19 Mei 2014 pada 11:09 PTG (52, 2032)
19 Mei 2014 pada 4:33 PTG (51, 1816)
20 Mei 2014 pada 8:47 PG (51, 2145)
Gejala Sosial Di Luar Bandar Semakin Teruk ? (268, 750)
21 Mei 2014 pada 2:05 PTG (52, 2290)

==========

--- Work order ---
What's wanted is each line above, transcribed with nothing altered.

--- Task output ---
19 Mei 2014 pada 11:09 PTG (52, 2032)
19 Mei 2014 pada 4:33 PTG (51, 1816)
20 Mei 2014 pada 8:47 PG (51, 2145)
Gejala Sosial Di Luar Bandar Semakin Teruk ? (268, 750)
21 Mei 2014 pada 2:05 PTG (52, 2290)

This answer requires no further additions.